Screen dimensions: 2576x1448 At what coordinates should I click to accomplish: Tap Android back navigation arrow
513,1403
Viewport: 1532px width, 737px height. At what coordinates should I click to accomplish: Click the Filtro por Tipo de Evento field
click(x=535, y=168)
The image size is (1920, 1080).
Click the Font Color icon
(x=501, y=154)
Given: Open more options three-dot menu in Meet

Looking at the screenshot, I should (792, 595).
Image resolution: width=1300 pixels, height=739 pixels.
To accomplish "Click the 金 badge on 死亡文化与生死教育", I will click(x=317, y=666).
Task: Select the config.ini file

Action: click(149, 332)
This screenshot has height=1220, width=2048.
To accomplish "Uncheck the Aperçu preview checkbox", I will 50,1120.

.....

Reproduce all of the entries above word for word, keeping every line in its original order.

== Output of the exercise ==
Screen dimensions: 2576x1448 At what coordinates should I click to accomplish: Tap Android back navigation arrow
513,1403
Viewport: 1532px width, 737px height. At what coordinates should I click to accomplish: Click the Filtro por Tipo de Evento field
click(x=535, y=168)
The image size is (1920, 1080).
Click the Font Color icon
(x=501, y=154)
Given: Open more options three-dot menu in Meet

Looking at the screenshot, I should (792, 595).
Image resolution: width=1300 pixels, height=739 pixels.
To accomplish "Click the 金 badge on 死亡文化与生死教育", I will click(x=317, y=666).
Task: Select the config.ini file

Action: click(149, 332)
This screenshot has height=1220, width=2048.
To accomplish "Uncheck the Aperçu preview checkbox", I will 50,1120.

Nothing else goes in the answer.